¹ Hospital of Stomatology, Guangdong Provincial Key Laboratory of Stomatology, Guanghua School of Stomatology, Sun Yat-sen University, Guangzhou, Guangdong, P. R. China.
² Guangzhou First People's Hospital, School of Medicine, South China University of Technology, Guangzhou, Guangdong, P. R. China.

Abstract

Background: Periodontitis disease (PD) is associated with a systemic disorder of inflammatory bowel disease (IBD). The immune response is the common feature of the two conditions, but the more precise mechanisms remain unclear.

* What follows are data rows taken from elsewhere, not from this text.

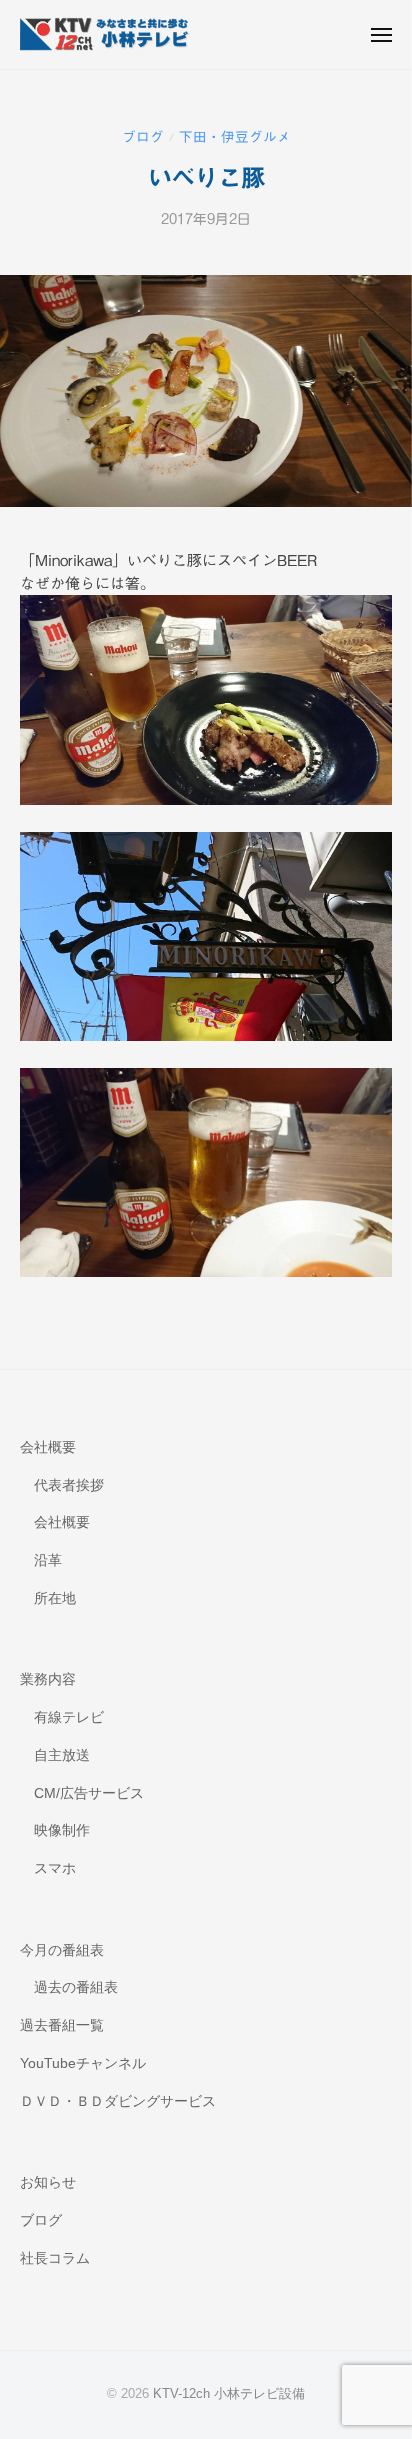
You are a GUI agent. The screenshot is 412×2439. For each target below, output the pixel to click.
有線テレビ (69, 1717)
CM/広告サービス (89, 1793)
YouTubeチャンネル (83, 2063)
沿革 (48, 1560)
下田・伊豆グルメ (235, 137)
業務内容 (48, 1679)
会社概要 (48, 1447)
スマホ (55, 1868)
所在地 (55, 1598)
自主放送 (62, 1755)
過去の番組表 (76, 1987)
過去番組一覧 (62, 2025)
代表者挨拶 (69, 1485)
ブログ (143, 137)
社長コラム (55, 2258)
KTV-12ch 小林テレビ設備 (229, 2393)
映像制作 (62, 1830)
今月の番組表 (62, 1950)
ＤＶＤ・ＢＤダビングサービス (118, 2101)
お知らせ (48, 2182)
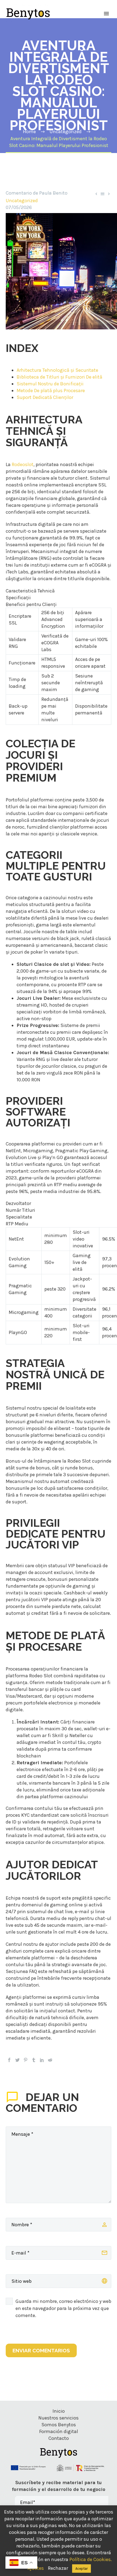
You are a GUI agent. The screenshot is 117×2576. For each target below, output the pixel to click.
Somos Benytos (58, 2425)
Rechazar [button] (58, 2568)
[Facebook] (9, 2060)
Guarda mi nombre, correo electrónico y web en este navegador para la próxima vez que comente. (63, 2308)
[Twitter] (17, 2060)
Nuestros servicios (58, 2418)
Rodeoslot (22, 464)
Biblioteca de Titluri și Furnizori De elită (59, 377)
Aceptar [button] (81, 2568)
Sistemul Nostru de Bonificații (50, 384)
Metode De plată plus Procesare (51, 391)
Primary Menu (106, 14)
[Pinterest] (25, 2060)
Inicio (59, 2411)
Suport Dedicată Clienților (45, 397)
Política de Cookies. (90, 2559)
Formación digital (58, 2431)
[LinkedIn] (42, 2060)
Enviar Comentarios (41, 2350)
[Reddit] (50, 2060)
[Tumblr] (34, 2060)
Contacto (58, 2438)
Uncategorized (22, 201)
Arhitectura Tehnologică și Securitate (57, 370)
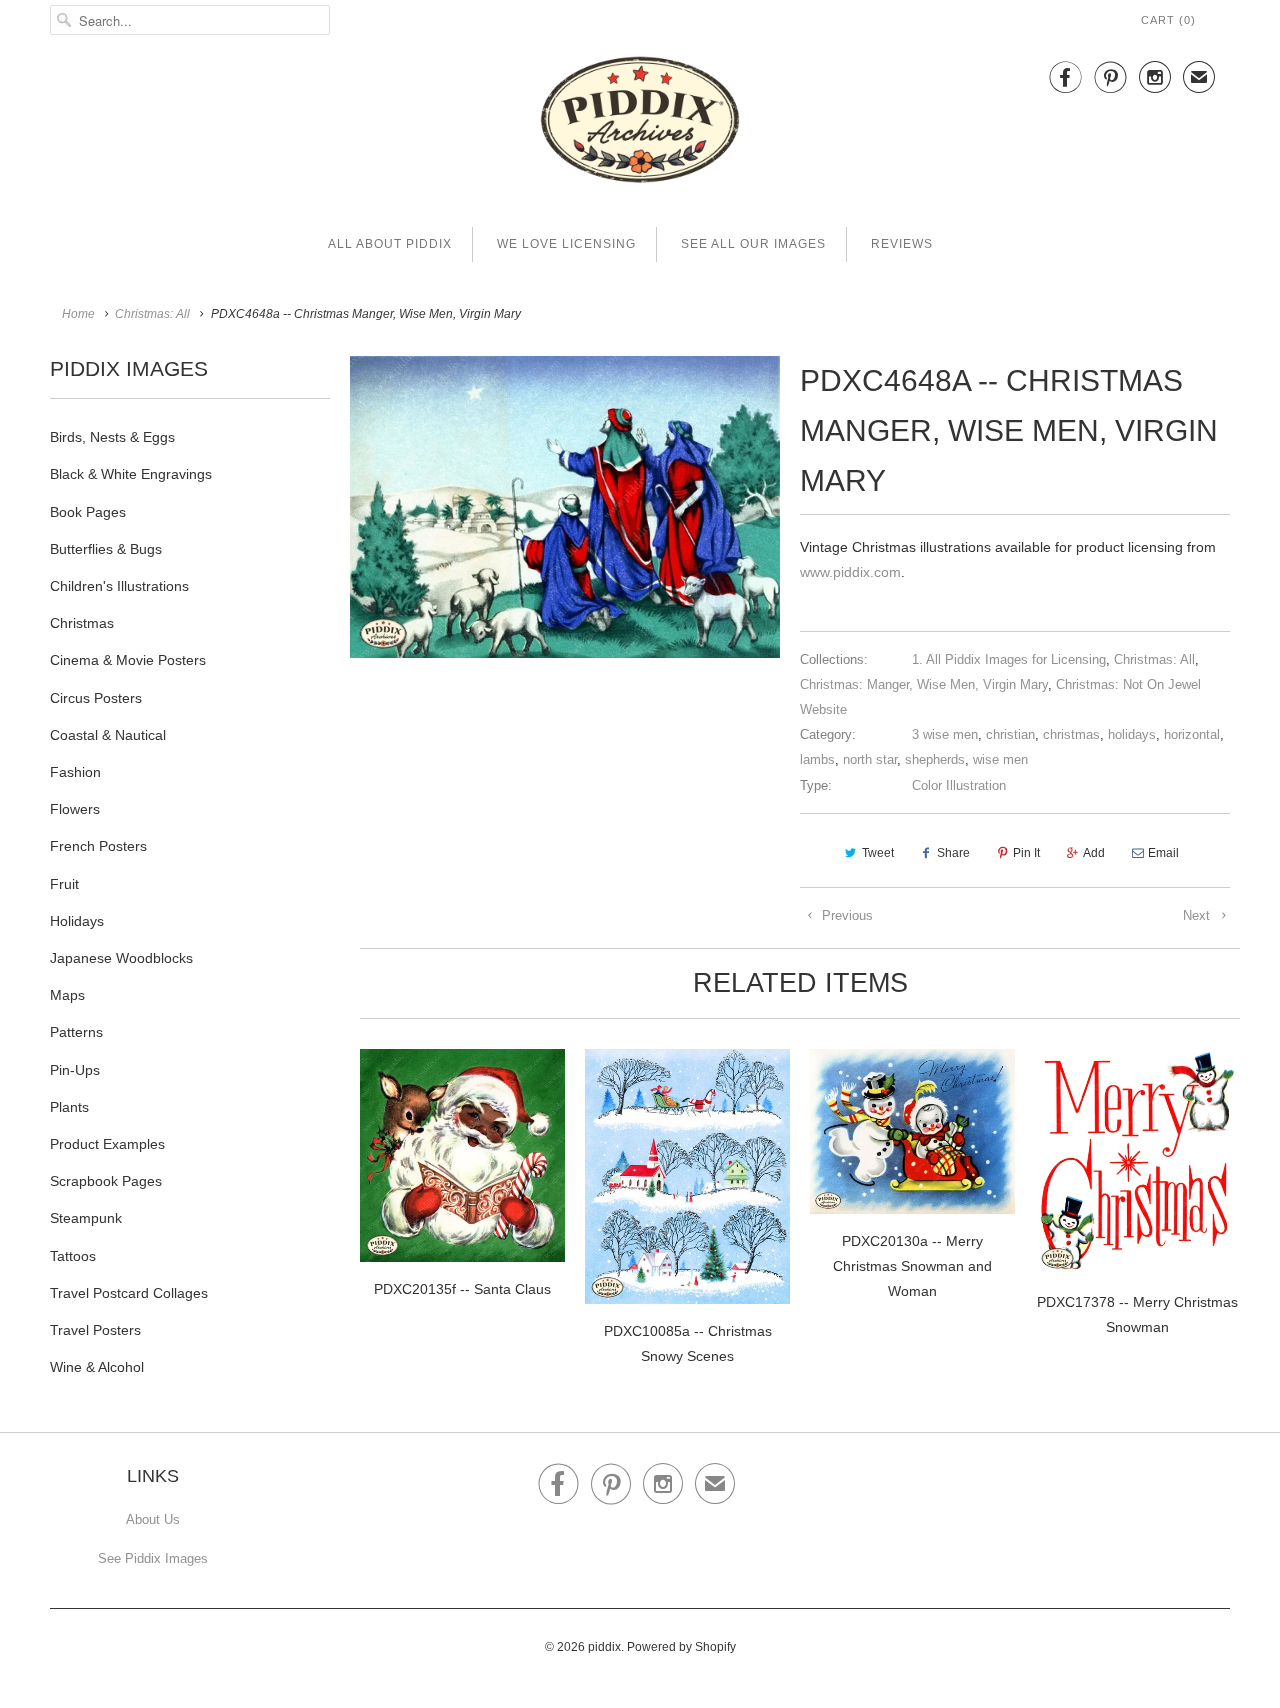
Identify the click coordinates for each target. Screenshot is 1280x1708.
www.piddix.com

Methods: Differential expressed genes (DEGs) analysis and weighted gene co-expression network analysis (WGCNA) were performed on PD and Crohn's disease (CD) data sets to identify crosstalk genes linking the two diseases. The proportions of infiltrating immune cells were calculated by using Single-sample Gene Set Enrichment Analysis. In addition, a data set of isolated neutrophils from the circulation was performed via WGCNA to obtain PD-related key modules. Then, single-cell gene set enrichment scores were computed for the key module and grouped neutrophils according to score order in the IBD scRNA-seq data set. Single-cell gene enrichment analysis was used to further explore the biological process of the neutrophils.

Results: A total of 13 crosstalk genes (IL1B, CSF3, CXCL1, CXCL6, FPR1, FCGR3B, SELE, MMP7, PROK2, SRGN, FCN1, TDO2 and CYP24A1) were identified via DEGs analysis and WGCNA by combining PD and CD data sets. The enrichment analysis showed that these genes were involved in interleukin-10 signaling and inflammatory response. The immune infiltration analysis showed a significant difference in the proportion of neutrophils in PD and CD compared with healthy patients. Neutrophils were scored based on the expression of a periodontitis-related gene set in the scRNA-seq data set of IBD. The enrichment analysis demonstrated that inflammatory response, TNFα signaling via NF-κB and interferon-gamma response were upregulated in the high-score group, which expressed more pro-inflammatory cytokines and chemokines compared with the low-score group.

Conclusions: This study reveals a previously unrecognized mechanism linking periodontitis and IBD through crosstalk genes and neutrophils, which provides a theoretical framework for future research.

Keywords: bioinformatics; immune infiltration; inflammation; inflammatory bowel disease; neutrophils; periodontitis.